The opening days of 2009 are just around the corner, and with this new year comes a new blog: my blog, this blog. 2008 was an eventful year for politics in the Commonwealth of Virginia, bringing with it the death of "Ol' Virginny" and my first adventure into blogging. After some thinking over the holidays, I have decided I want to try blogging on my own.
I want to start blogging because we need more voices on the right that come to bury ol' Virginny, not to praise it. If there's any state where the rightroots can help rebuild the once Grand Old Party, it's Virginia, a state where where the left's netroots have already shown power and influence in the candidacy of Jim Webb. My due diligence as a citizen and a conservative is to help put Virginia and the GOP back on track.
First things first, ol' Virginny is dead. Virginia's GOP cannot be allowed to fool themselves into believing that they can simply bounce back from Barack Obama winning the Commonwealth in 2008. It's the same tom foolery that made them overconfident of McCain's chances of holding the state before the election.
Take a look at the numbers.
In 2004, George W. Bush defeated John Kerry by 1,716,959 to 1,454,742. An assortment of other candidates pulled in 26,666 votes. Four years later, John McCain brought home a very similar number to Bush, 1,725,005. But Barack Obama's vote total surged ahead to 1,959,532. The rest of the gang pulled in 38,723 votes, for a total of 3,723,260. The 2004 election had 3,198,367 total voters.
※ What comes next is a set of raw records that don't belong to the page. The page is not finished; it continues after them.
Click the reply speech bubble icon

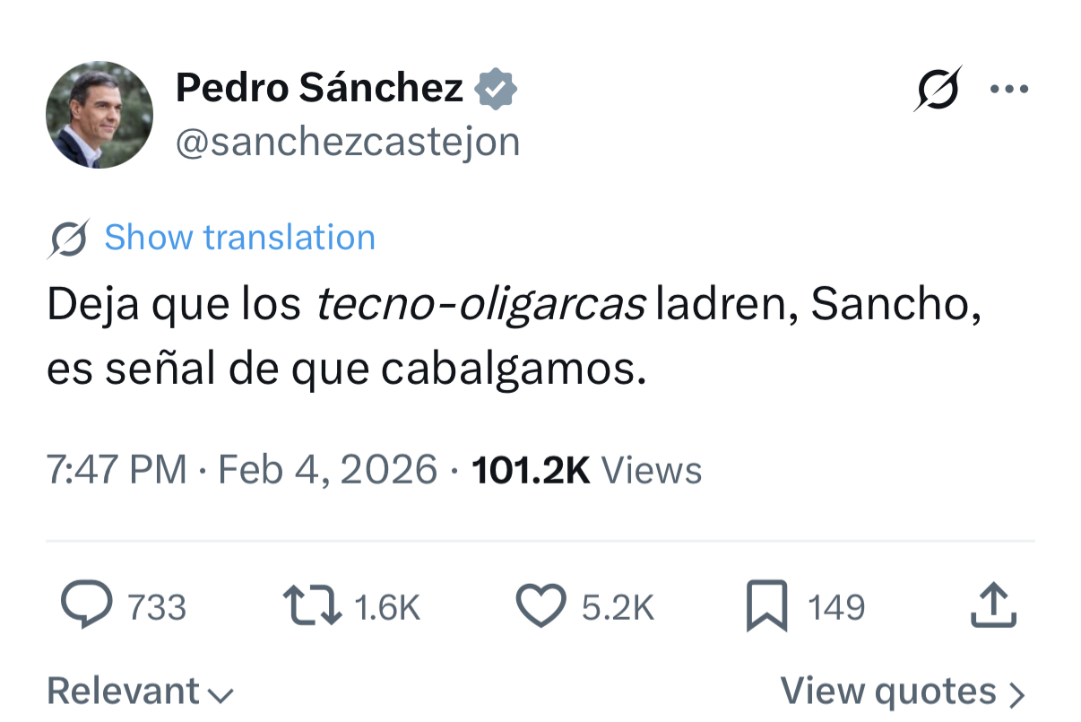point(87,605)
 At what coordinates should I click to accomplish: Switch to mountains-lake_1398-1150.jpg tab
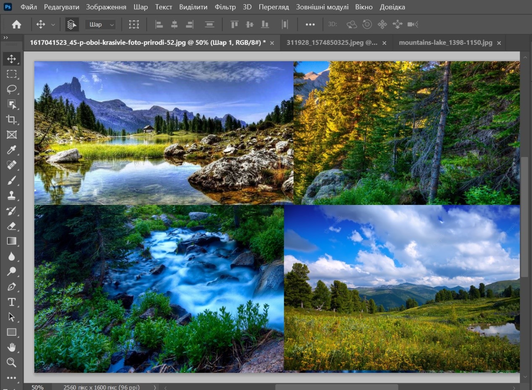click(x=445, y=43)
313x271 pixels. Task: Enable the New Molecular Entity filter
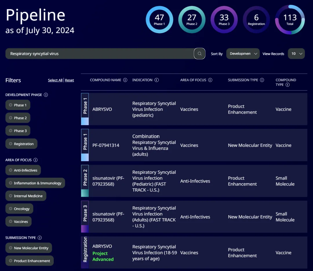(28, 248)
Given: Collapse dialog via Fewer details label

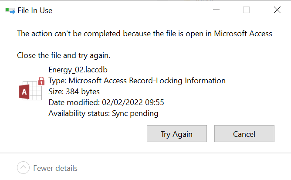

An increase of over half a million voters. John McCain received a grand total of 8,046 more votes than George W. Bush. Barack Obama brought home 504,790 more than John Kerry. Young voters, African-Americans, new transplants to Virginia, etc. New voters by this rough estimate made up 14% of voters.
The exit polls suggest a similar story, with 13% of the voters saying it was their first time voting ever. They favored Barack Obama over John McCain 63% to 35%.
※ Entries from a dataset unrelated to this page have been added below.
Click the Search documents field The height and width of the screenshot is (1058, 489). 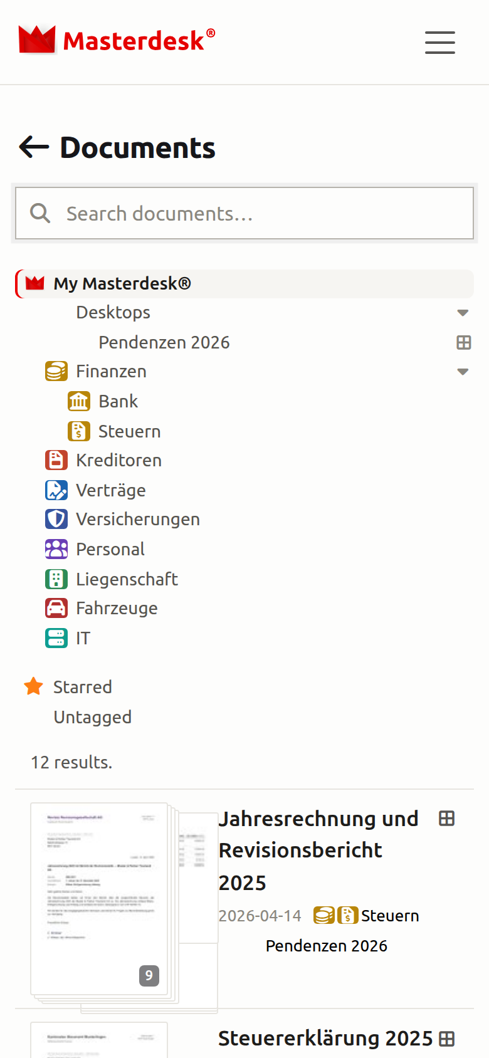(245, 213)
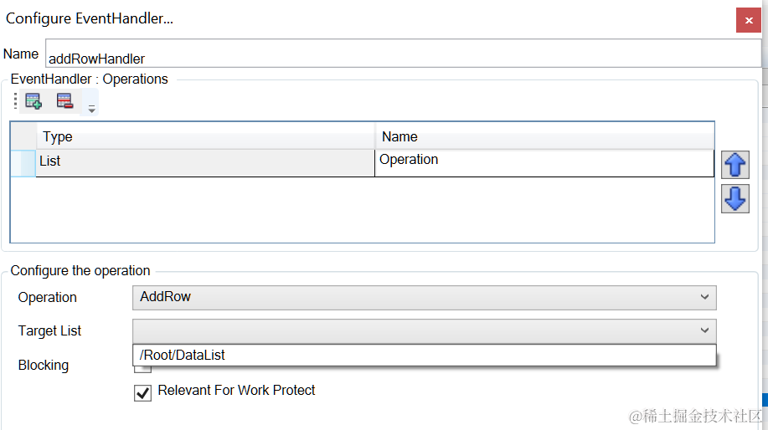Click the remove operation row icon
This screenshot has width=768, height=430.
pyautogui.click(x=64, y=102)
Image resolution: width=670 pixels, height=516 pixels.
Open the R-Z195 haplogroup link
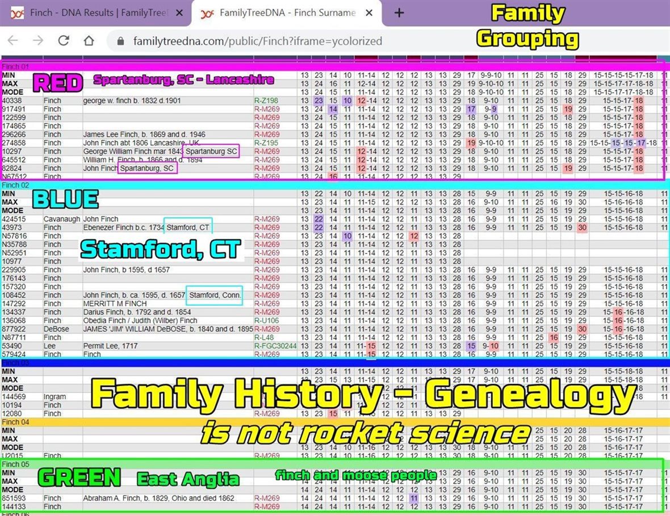(265, 143)
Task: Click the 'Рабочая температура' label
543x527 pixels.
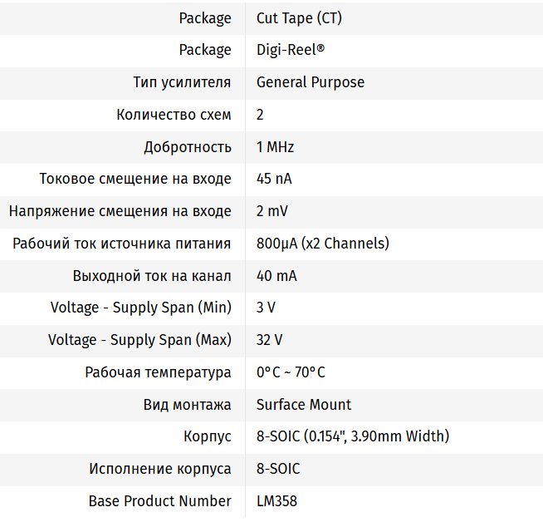Action: click(x=158, y=372)
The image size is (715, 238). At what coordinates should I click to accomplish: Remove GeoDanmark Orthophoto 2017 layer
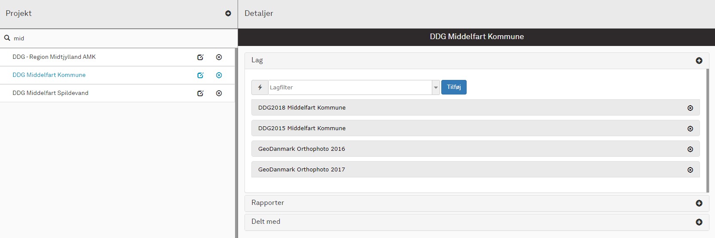click(x=690, y=170)
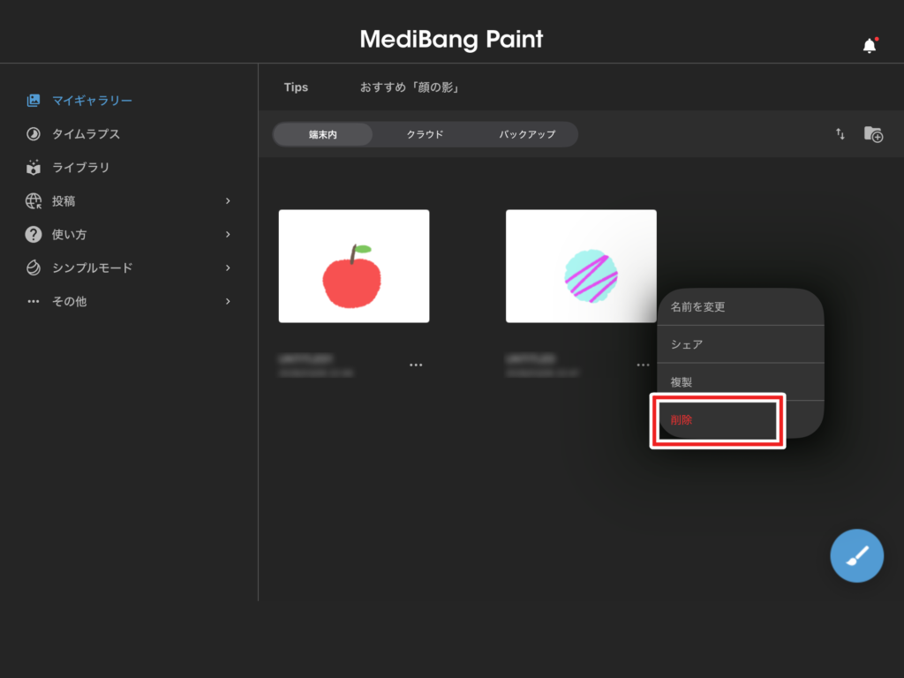
Task: Open the notifications bell icon
Action: [x=870, y=46]
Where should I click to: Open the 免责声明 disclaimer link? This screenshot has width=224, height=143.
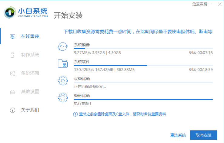click(200, 4)
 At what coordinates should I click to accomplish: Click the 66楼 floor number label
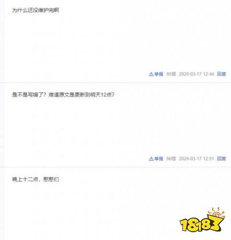coord(171,159)
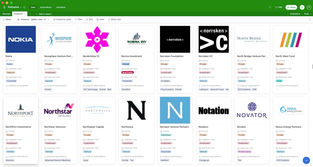Open the Tools dropdown menu
Viewport: 313px width, 167px height.
point(307,14)

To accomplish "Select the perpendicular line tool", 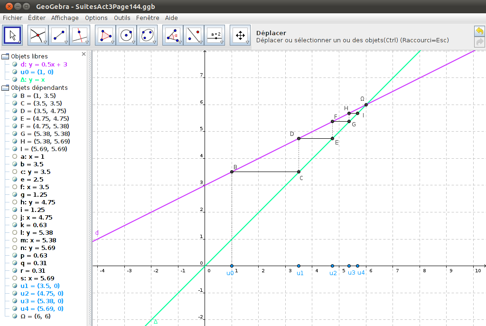I will point(79,35).
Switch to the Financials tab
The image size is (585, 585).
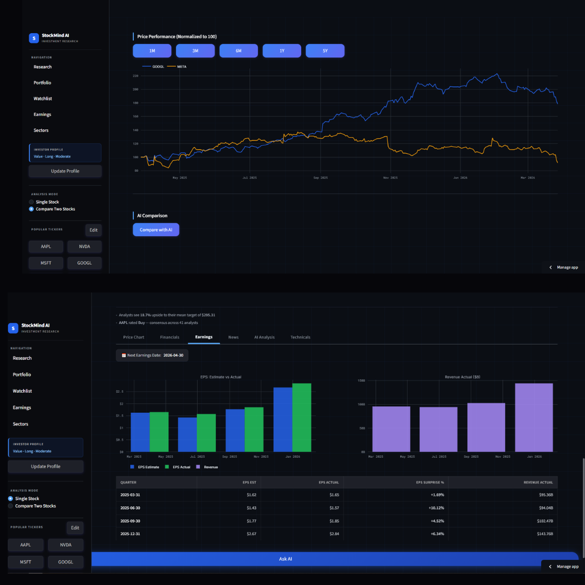pyautogui.click(x=170, y=337)
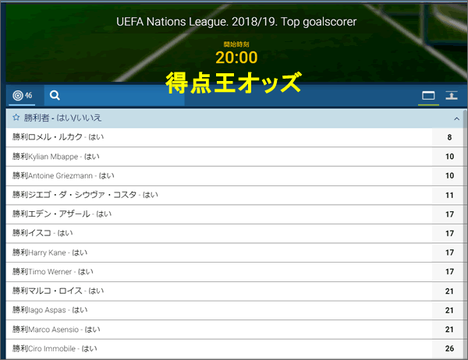Select odds 17 for エデン・アザール
Viewport: 468px width, 360px height.
point(448,214)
The argument, propelled by the results of the Georgia Senate Runoff and the results of the Louisiana House Races, is that these new voters, devout followers of the Cult of Obama, will slowly fade away, make a brief reappearance in 2012, but will generally not impact races outside of the Presidential. That's a possibility nationwide, but it ignores the rest of the exit poll in Virginia: 87% had voted before, and they split evenly between Barack Obama and John McCain 50% to 49%.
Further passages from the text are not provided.